I love Sundays because I have time to try out new recipes and get my fill of cooking for the week. Last weekend, it was this Indian-inspired meal.


It started with this recipe in the December issue of Bon Appetit, which let me use up homemade curry powder from a co-worker and the last of my garden carrots. The soup may not look pretty, but it’s easy and super healthy because it uses pureed chickpeas as a thickener.
A search of AllRecipes.com led to this take on naan, the garlicky, sweet flatbread that is my No. 1 reason for visiting any Indian restaurant. The recipe was a good one, but it made way too much for two people (my freezer is holding 14 remaining dough balls right now).

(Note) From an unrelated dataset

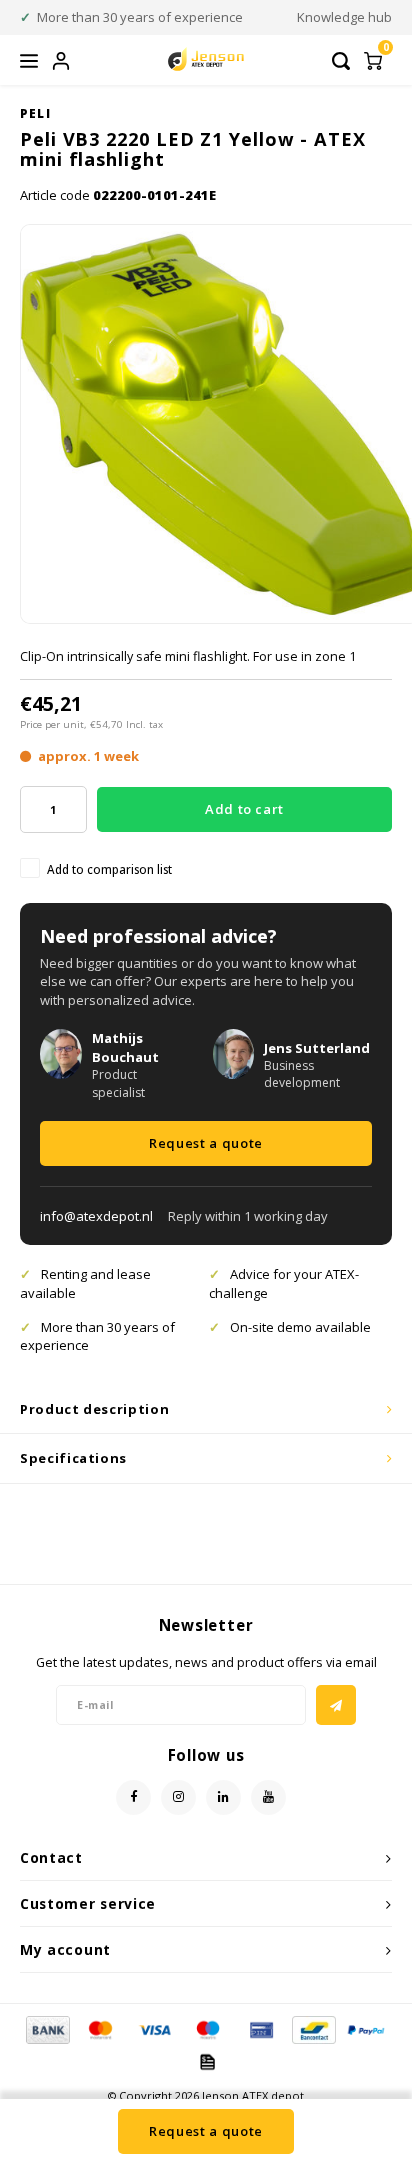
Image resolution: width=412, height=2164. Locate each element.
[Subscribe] (336, 1705)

Finally, I improvised on some yogurt-marinated chicken, which turned out to be my hubby’s favorite part of the meal.
Yogurt-marinated chicken
1 whole chicken breast (or 2 chicken cutlets), cut into 1-inch cubes
3 oz. plain Greek yogurt
Handful of chopped fresh herbs, such as flat-leaf parsley and oregano
1 tbsp. olive oil
Salt, pepper
Place chicken chunks in sealable plastic bag with yogurt, herbs, olive oil, salt and pepper. Seal bag, then massage marinade into chicken. Place in fridge for a couple hours.
Heat cast-iron grill pan over high heat. Brush with vegetable oil. Remove chicken from bag and place in pan. Saute 2-3 minutes per side, until chicken has grill marks and is cooked through. Serve with lemon wedges.
I enjoyed the naan slathered with the thick soup and topped with chicken and a squeeze of lemon. Voila — Indian tacos!